John Paulson raked in billions by taking advantage of the U.S. 2008 real estate debacle and now has shared that he sees cryptocurrency as a shaky investment he’s steering clear of, Bloomberg reported Monday (Aug. 30).
Paulson argued the “limited supply of nothing” will equal zero, according to the report. He said he “would say that cryptocurrencies are a bubble.”
“So, to the extent there’s more demand than the limited supply, the price would go up,” he said, per the report. “But to the extent the demand falls, then the price would go down. There’s no intrinsic value to any of the cryptocurrencies except that there’s a limited amount.”
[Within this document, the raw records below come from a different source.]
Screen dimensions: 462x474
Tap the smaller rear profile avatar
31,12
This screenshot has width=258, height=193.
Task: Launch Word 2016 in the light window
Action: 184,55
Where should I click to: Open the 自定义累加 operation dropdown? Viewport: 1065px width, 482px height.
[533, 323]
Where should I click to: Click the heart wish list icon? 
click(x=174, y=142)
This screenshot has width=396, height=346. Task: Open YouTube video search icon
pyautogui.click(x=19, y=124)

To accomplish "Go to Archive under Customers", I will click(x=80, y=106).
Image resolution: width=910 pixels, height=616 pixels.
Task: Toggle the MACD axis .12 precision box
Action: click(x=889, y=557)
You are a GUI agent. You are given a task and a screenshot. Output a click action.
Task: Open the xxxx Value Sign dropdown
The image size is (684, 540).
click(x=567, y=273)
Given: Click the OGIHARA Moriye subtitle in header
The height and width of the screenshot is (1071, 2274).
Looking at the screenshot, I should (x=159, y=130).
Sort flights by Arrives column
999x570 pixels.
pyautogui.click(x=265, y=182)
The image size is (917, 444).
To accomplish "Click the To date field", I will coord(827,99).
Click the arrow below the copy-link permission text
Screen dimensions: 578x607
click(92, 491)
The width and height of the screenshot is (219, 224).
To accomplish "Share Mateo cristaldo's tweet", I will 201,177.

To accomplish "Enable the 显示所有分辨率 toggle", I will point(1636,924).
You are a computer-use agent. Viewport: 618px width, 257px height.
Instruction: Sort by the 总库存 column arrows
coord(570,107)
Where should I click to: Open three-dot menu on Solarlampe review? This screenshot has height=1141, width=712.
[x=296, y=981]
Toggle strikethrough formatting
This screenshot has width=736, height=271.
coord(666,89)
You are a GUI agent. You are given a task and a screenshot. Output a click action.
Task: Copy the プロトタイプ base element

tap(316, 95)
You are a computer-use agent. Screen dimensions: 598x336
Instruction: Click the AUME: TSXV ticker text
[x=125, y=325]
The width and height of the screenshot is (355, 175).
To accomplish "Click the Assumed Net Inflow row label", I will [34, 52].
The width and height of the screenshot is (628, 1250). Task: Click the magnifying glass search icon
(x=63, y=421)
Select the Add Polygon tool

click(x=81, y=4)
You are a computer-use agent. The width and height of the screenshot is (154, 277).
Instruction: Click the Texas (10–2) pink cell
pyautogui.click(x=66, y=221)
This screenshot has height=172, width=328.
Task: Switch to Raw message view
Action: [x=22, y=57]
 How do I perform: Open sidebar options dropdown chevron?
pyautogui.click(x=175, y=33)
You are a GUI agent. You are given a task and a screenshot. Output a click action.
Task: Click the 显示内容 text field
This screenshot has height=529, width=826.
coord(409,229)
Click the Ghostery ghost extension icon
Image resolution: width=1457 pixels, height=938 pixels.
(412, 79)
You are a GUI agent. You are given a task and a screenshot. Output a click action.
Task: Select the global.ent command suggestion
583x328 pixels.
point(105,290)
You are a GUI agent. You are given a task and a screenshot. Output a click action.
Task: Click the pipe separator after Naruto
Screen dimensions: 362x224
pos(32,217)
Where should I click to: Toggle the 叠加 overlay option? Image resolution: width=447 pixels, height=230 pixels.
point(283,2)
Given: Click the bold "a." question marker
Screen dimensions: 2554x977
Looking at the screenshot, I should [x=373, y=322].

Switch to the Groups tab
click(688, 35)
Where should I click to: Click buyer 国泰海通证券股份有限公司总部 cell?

Paulson’s company brought in earnings topping $20 billion by capitalizing on the real estate bubble, which ended up being among the worst financial crises of all time, the report stated. He spun his magic by shorting — assuming that subprime mortgage bonds would plummet.
“I wouldn’t recommend anyone invest in cryptocurrencies,” Paulson said, per the report.
“In crypto, there’s unlimited downside,” he added, according to Bloomberg. “So even though I could be right over the long term, in the short term, I’d be wiped out. In the case of bitcoin, it went from $5,000 to $45,000. It’s just too volatile to short.”
“Cryptocurrencies, regardless of where they’re trading today, will eventually prove to be worthless,” he added. “Once the exuberance wears off, or liquidity dries up, they will go to zero.”
Paulson’s stance isn’t expected to have a lot of fans since digital assets largely rose up and beyond forecasts. Paulson also flipped his hedge fund company into “a family office” in 2020 following the seesaw of asset value to a low of $9 billion in 2019 from a height of $38 billion in 2011, the report stated.